#### [The records]
----------

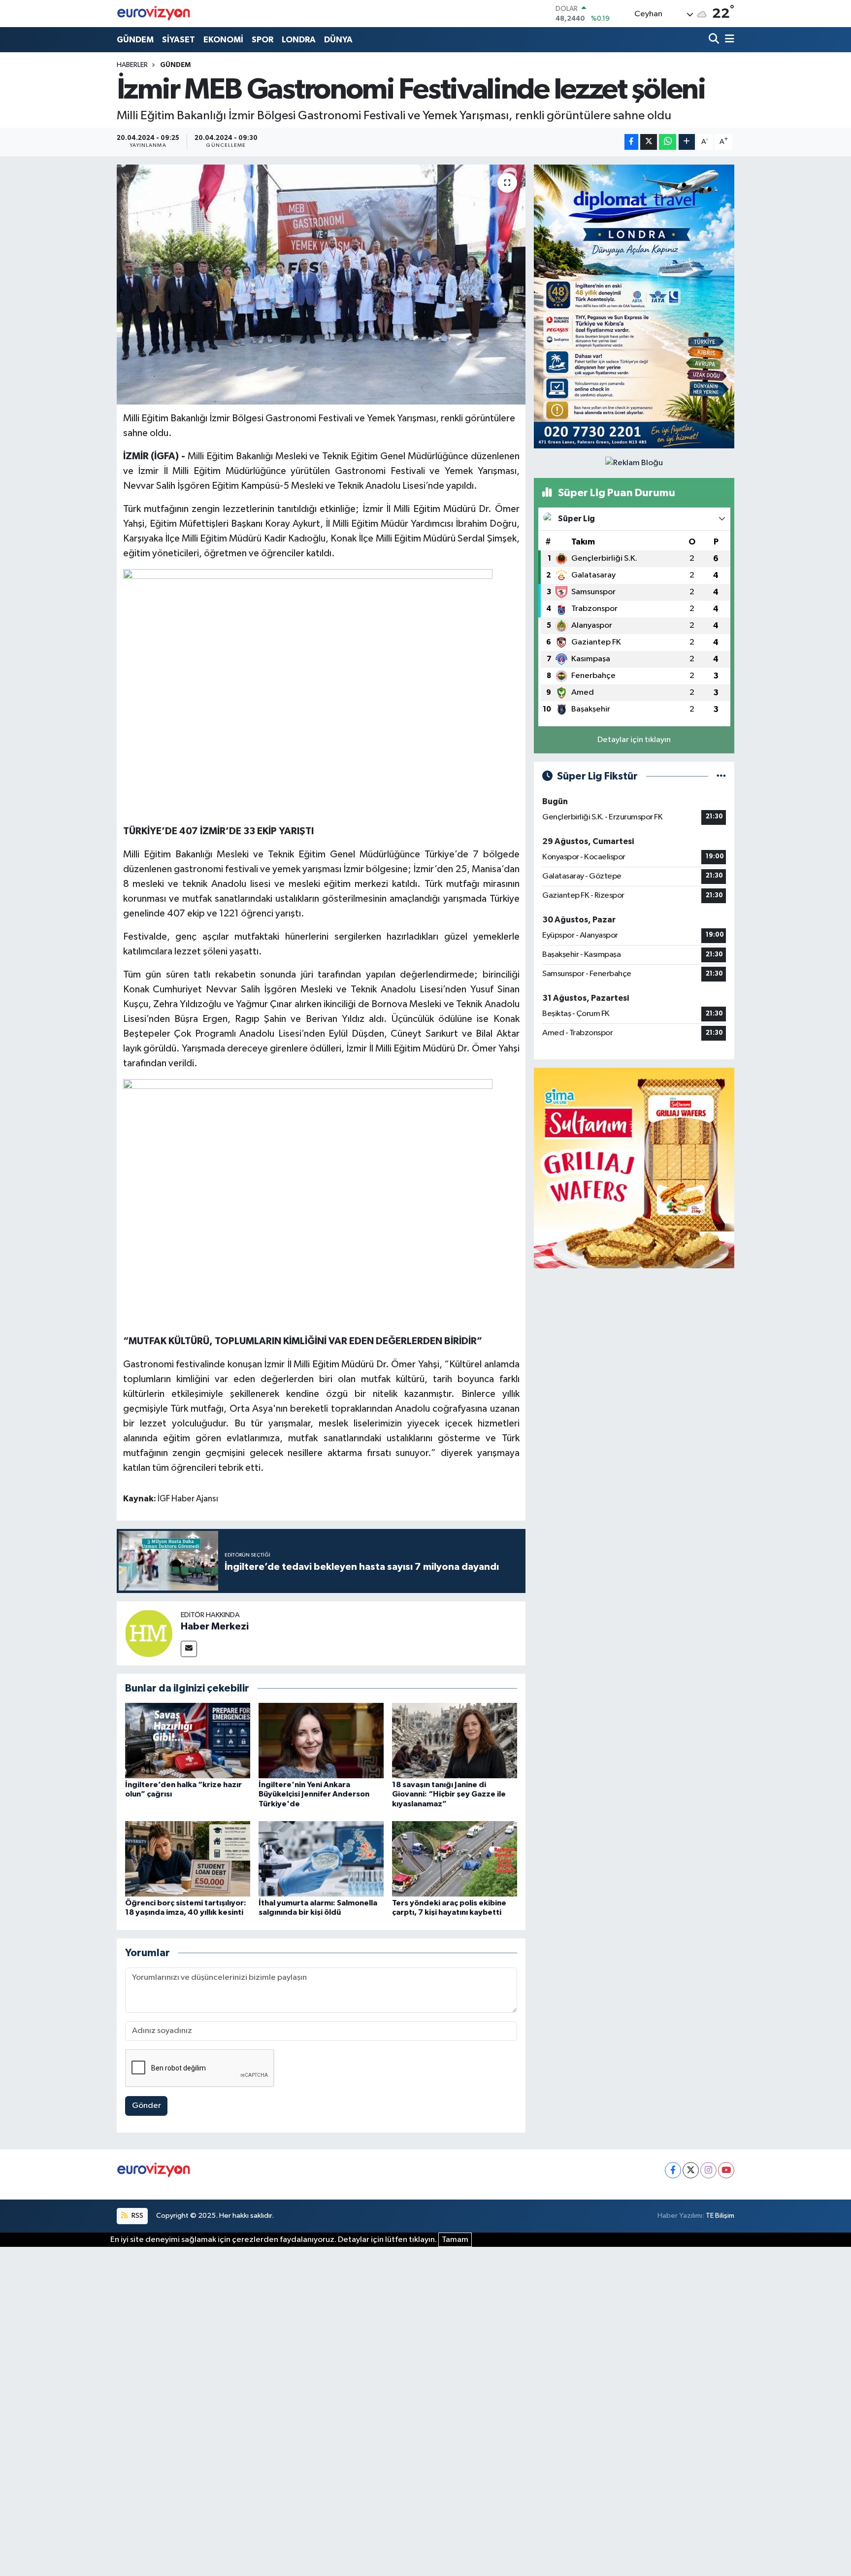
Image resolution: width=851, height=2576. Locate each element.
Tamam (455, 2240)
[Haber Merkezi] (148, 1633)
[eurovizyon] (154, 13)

----------

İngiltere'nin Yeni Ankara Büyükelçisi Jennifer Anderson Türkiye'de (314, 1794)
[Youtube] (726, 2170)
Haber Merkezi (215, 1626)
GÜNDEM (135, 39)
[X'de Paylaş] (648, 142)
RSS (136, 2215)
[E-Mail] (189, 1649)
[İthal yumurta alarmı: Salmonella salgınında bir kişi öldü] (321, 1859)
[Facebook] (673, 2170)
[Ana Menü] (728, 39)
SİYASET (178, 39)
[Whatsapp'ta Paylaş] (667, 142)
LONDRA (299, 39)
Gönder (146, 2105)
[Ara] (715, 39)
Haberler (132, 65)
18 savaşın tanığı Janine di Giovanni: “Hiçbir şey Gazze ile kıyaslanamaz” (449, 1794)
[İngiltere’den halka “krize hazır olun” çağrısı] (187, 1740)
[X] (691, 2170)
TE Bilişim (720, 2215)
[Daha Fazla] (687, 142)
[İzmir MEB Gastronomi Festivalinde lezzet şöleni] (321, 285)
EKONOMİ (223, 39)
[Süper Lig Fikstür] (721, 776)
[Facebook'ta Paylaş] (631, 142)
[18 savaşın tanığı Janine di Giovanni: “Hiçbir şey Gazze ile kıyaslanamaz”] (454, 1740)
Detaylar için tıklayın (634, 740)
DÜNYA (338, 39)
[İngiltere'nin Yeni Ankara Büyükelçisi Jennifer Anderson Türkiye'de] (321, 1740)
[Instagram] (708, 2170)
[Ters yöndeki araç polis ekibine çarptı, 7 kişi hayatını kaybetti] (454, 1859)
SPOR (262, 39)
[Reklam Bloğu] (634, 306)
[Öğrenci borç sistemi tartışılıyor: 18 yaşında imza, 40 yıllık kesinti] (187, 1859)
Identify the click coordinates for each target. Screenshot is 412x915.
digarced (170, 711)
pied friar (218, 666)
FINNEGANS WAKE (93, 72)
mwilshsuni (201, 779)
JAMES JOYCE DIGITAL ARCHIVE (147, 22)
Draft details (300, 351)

----------

#### [Problem to work on]
The lines above from the one containing "Haberler (132, 65)" through the one containing "[Öğrenci borç sistemi" are to be set down exactly, and no others.

#### [Solution for this exercise]
Haberler (132, 65)
18 savaşın tanığı Janine di Giovanni: “Hiçbir şey Gazze ile kıyaslanamaz” (449, 1794)
[İngiltere’den halka “krize hazır olun” çağrısı] (187, 1740)
[X] (691, 2170)
TE Bilişim (720, 2215)
[Daha Fazla] (687, 142)
[İzmir MEB Gastronomi Festivalinde lezzet şöleni] (321, 285)
EKONOMİ (223, 39)
[Süper Lig Fikstür] (721, 776)
[Facebook'ta Paylaş] (631, 142)
[18 savaşın tanığı Janine di Giovanni: “Hiçbir şey Gazze ile kıyaslanamaz”] (454, 1740)
Detaylar için tıklayın (634, 740)
DÜNYA (338, 39)
[İngiltere'nin Yeni Ankara Büyükelçisi Jennifer Anderson Türkiye'de] (321, 1740)
[Instagram] (708, 2170)
[Ters yöndeki araç polis ekibine çarptı, 7 kişi hayatını kaybetti] (454, 1859)
SPOR (262, 39)
[Reklam Bloğu] (634, 306)
[Öğrenci borç sistemi tartışılıyor: 18 yaşında imza, 40 yıllık kesinti] (187, 1859)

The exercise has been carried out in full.